*SELECTION:*
278 Md. at 276-77, 363 A.2d 491 (emphasis supplied).

The Court of Appeals did not find that lack of direct evidence at all disturbing. After stating that “a number of decisions have upheld search warrants issued on facts comparable to those here and relying on similar inferences,” Judge Smith’s opinion went on to quote with approval from United States v. Lucarz, 430 F.2d 1051 (9th Cir.1970):

“The situation here does not differ markedly from other cases wherein this court and others, albeit usually without discussion, have upheld searches although the nexus between the items to be seized and the place to be searched rested not on direct observation, as in the normal search- and-seizure case, but on the type of crime, the nature of the missing items, the extent of the suspect’s opportunity for concealment, and 'normal inferences as to where a criminal would be likely to hide stolen property.”

(Emphasis supplied). After citing extensive federal and state authorities, Judge Smith’s opinion concluded:

Mills’ home was a probable place for secreting objects such as a hunting knife and a sheath. Accordingly, recognizing the preference to be accorded to search warrants, we find no error.

278 Md. at 280, 363 A.2d 491 (emphasis supplied).

4. State v. Ward

In State v. Ward, the crime was murder and the evidence being sought in the suspect’s residence and car were the instrumentalities or other evidence of the murder. A search warrant was issued and the gun used in the murder was found in Ward’s car. The trial judge denied the motion to suppress the gun, but the Court of Special Appeals reversed, holding that “the affidavit lacked information of nexus between the item sought and the place to be searched.” 350 Md. at 375, 712 A.2d 534. Judge Rodowsky’s opinion for the Court of Appeals reversed this Court and upheld the search warrant. The opinion summarized the warrant application:

The affidavit described Ward, not in terms but in reasonable inference, as a person to whom a handgun and ammunition are items of utility and value. Consequently, the magistrate could infer a reasonable probability that, between the murder and the application for the warrant, Ward had not disposed of the murder weapon and that Ward would be even less likely to have disposed of the weapon’s less incriminating bullets.

*STATED PROBLEM A:* According to the excerpt on search warrants, why could the magistrate in State v. Ward infer that Ward had not disposed of the murder weapon before the warrant was sought? Answer in one to three sentences.
*STATED PROBLEM B:*
Answer these questions from the excerpt on search warrants, one line each:
(i) Which case did Judge Smith's opinion quote with approval?
(ii) Where was the gun used in the murder found in State v. Ward?
(iii) Which objects was Mills' home a probable place for secreting?
*STATED PROBLEM C:* Extend the excerpt on search warrants, picking up after its final sentence.
The data that comes next has no connection to the excerpt on search warrants.

*SUPPLIED MATERIAL:*
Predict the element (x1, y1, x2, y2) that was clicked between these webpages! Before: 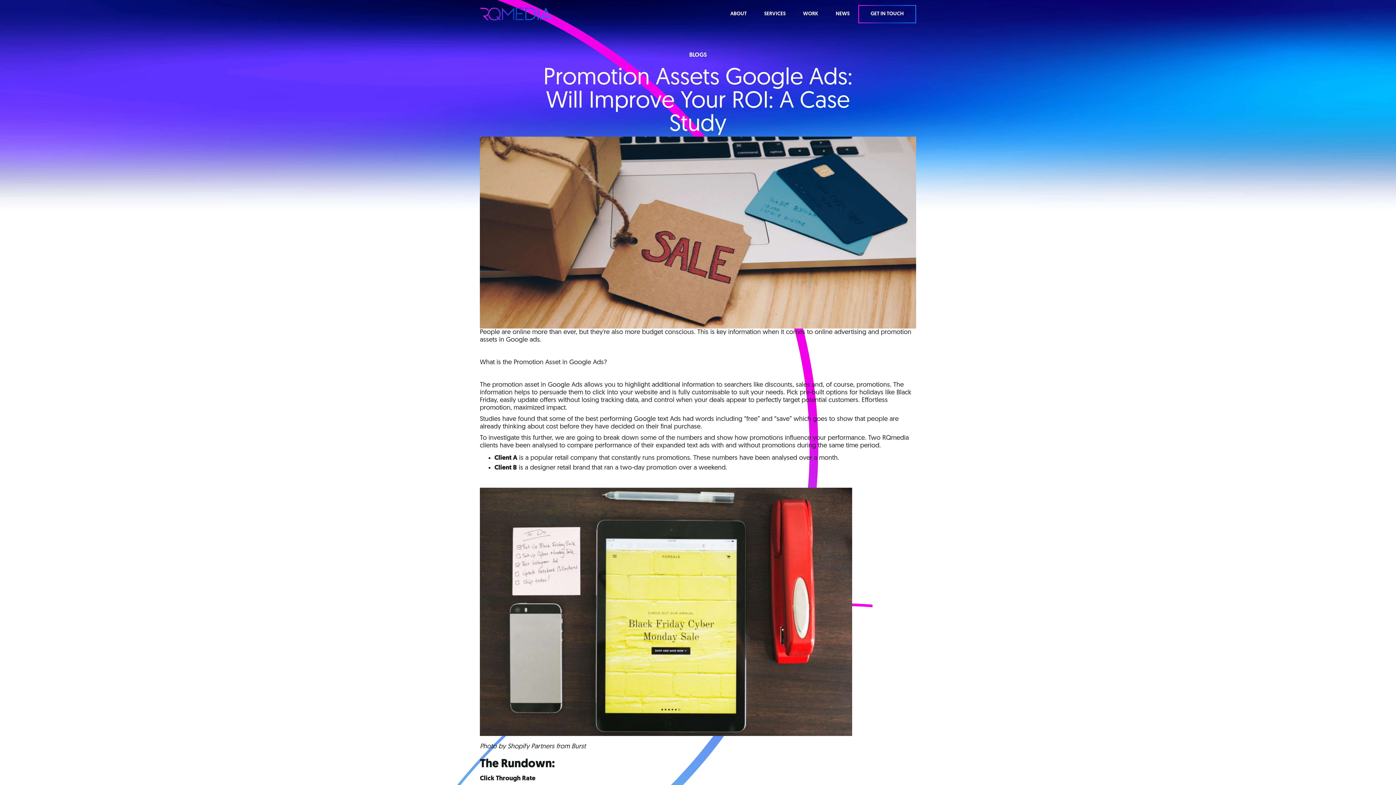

*TASK ANSWER A:* The affidavit described Ward, by reasonable inference, as a person to whom a handgun and ammunition are items of utility and value. On that basis the magistrate could infer a reasonable probability that Ward had kept the weapon between the murder and the application for the warrant, and that he was even less likely to have disposed of its less incriminating bullets.

*TASK ANSWER B:*
(i) United States v. Lucarz, 430 F.2d 1051 (9th Cir.1970).
(ii) In Ward's car.
(iii) A hunting knife and a sheath.

*TASK ANSWER C:*
350 Md. at 377, 712 A.2d 534 (emphasis supplied). In upholding the search warrant, Judge Rodowsky relied on Mills v. State and on extensive state and federal authority supporting the position taken in Mills. He also quoted from 1 Wayne LaFave, Search & Seizure (1978), Sect. 3.7 at 709:

“Where the object of the search is a weapon used in the crime ... the inference that the items are at the offender’s residence is especially compelling, at least in those cases where the perpetrator is unaware that the victim has been able to identify him to the police.”

350 Md. at 380, 712 A.2d 534 (emphasis supplied).

In Holmes, 368 Md. at 521, 796 A.2d 90, Judge Wilner succinctly described the Court’s decision in Ward:

[W]e held that a neutral magistrate could reasonably conclude that Ward was a person likely to possess a handgun and would not likely dispose of it. From the further facts that Ward did not have such a weapon on him when he was first arrested within 48 hours after the murder and that one was not seen in his car, we held that a neutral magistrate could also reasonably infer that the weapon could be found either in his home or secreted in his car. Relying on Mills and a number of out-of-State cases, we determined that the case was one of those “doubtful or marginal cases” ... that “should be largely determined by the preference to be accorded to warrants.”

(Emphasis supplied).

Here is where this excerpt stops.